— start DATA PROVIDED —
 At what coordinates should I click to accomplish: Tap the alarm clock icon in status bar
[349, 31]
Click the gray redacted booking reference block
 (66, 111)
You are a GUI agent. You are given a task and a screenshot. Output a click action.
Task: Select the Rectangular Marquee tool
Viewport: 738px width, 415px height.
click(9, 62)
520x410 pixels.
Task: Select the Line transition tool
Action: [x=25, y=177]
— end DATA PROVIDED —
- WHAT THIS TASK INVOLVES: Collect every line of the records above that contains the word "tool", and copy each of those lines in full. Matching is case-sensitive.

- RESPONSE TO THE TASK:
Task: Select the Rectangular Marquee tool
Task: Select the Line transition tool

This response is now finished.